# Stated goal
Rewrite the material from the line with "Task: Insert a Slicer" through the end, putting "Timeline" in place of "Slicer" and leaving everything else the same. Omit the pictures from your answer.

===== Data supplied =====

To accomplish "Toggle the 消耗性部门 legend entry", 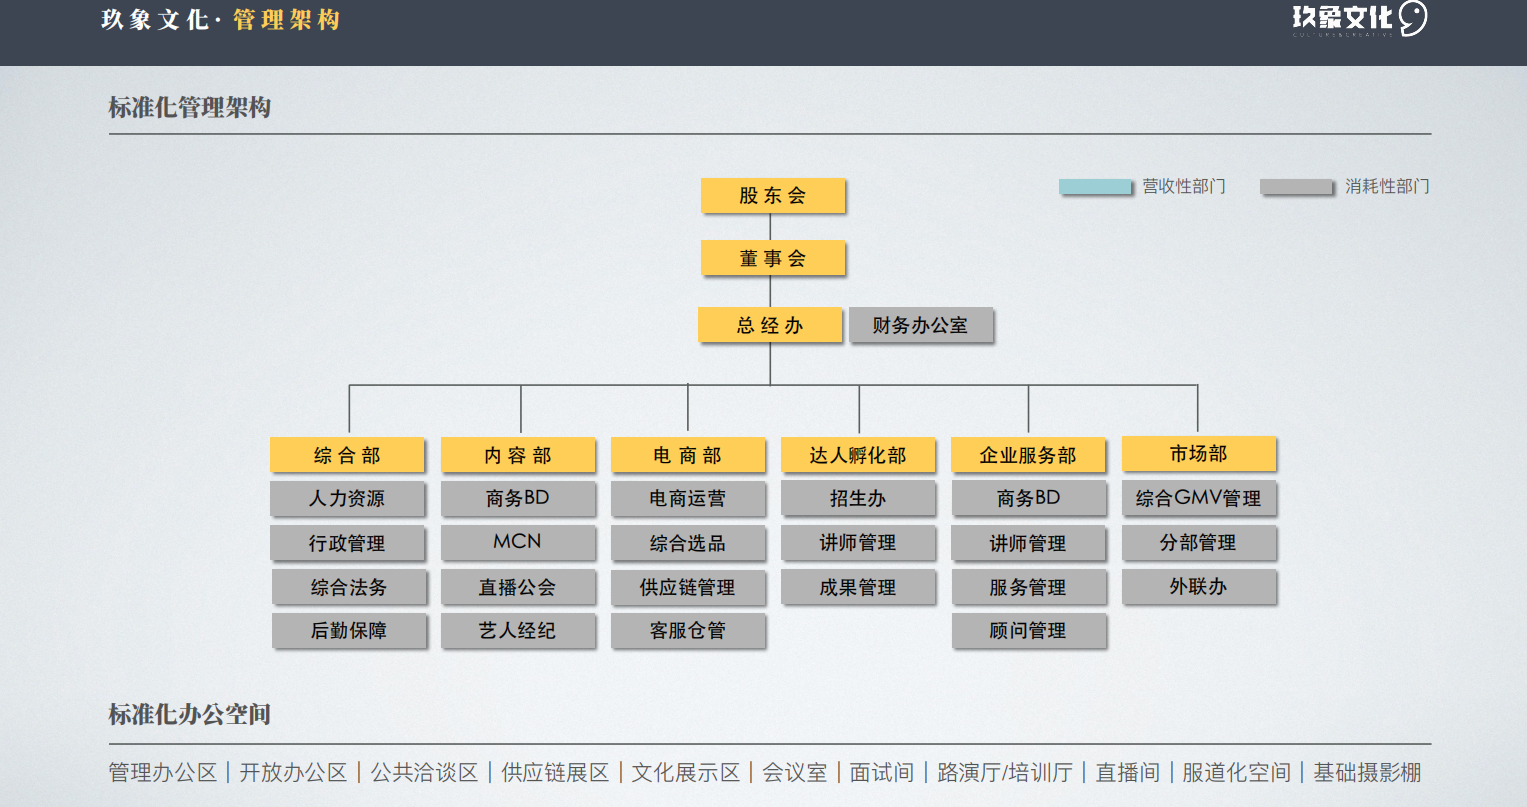I will [1383, 186].
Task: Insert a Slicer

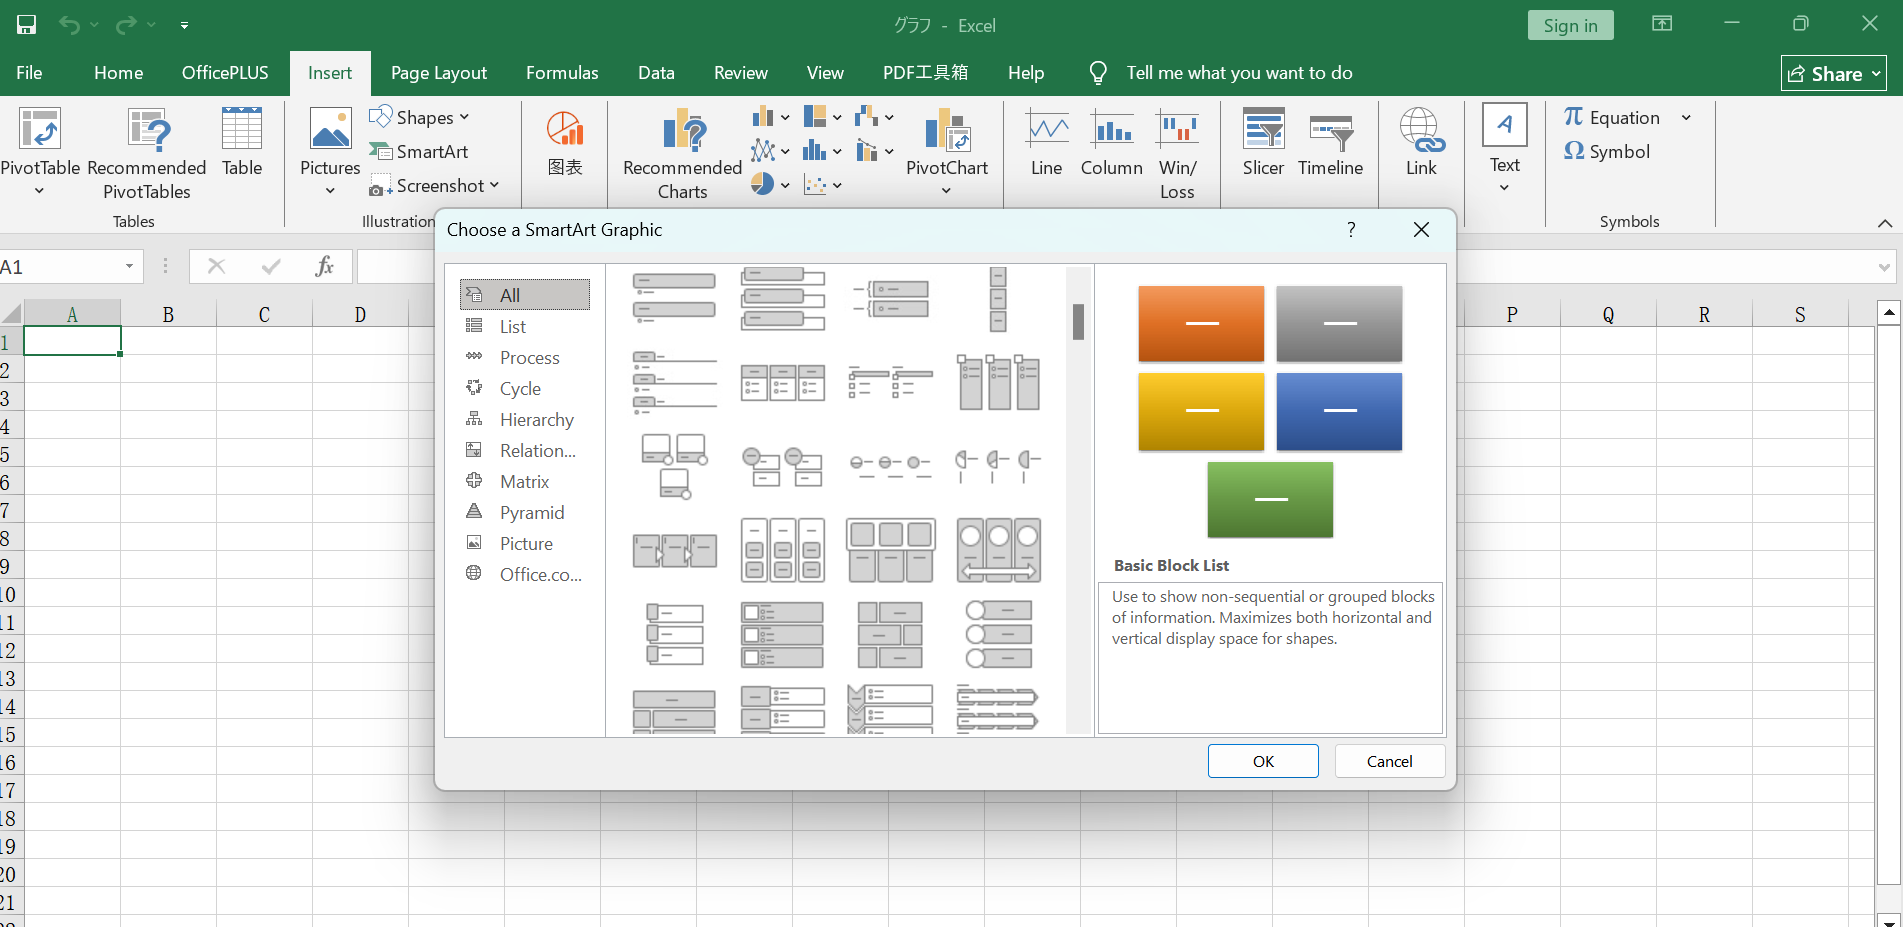Action: tap(1263, 142)
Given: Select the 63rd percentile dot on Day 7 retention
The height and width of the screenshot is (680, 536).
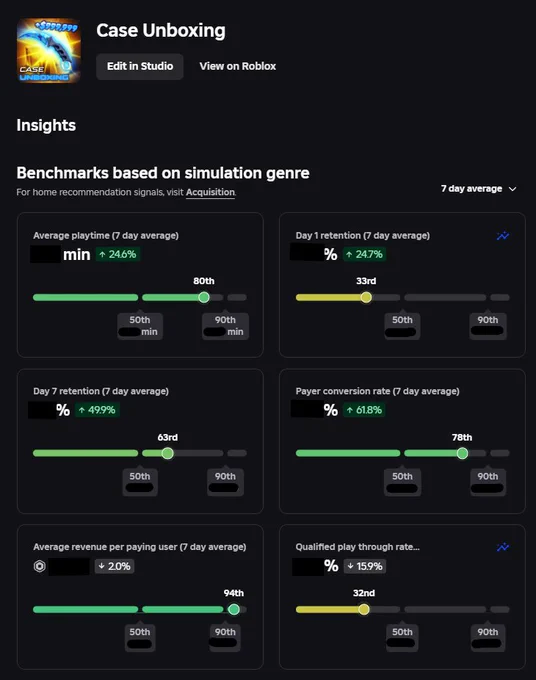Looking at the screenshot, I should pyautogui.click(x=167, y=453).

=====

# Answer for the task
Task: Insert a Timeline

Action: tap(1263, 142)
Given: Select the 63rd percentile dot on Day 7 retention
The height and width of the screenshot is (680, 536).
Looking at the screenshot, I should pyautogui.click(x=167, y=453).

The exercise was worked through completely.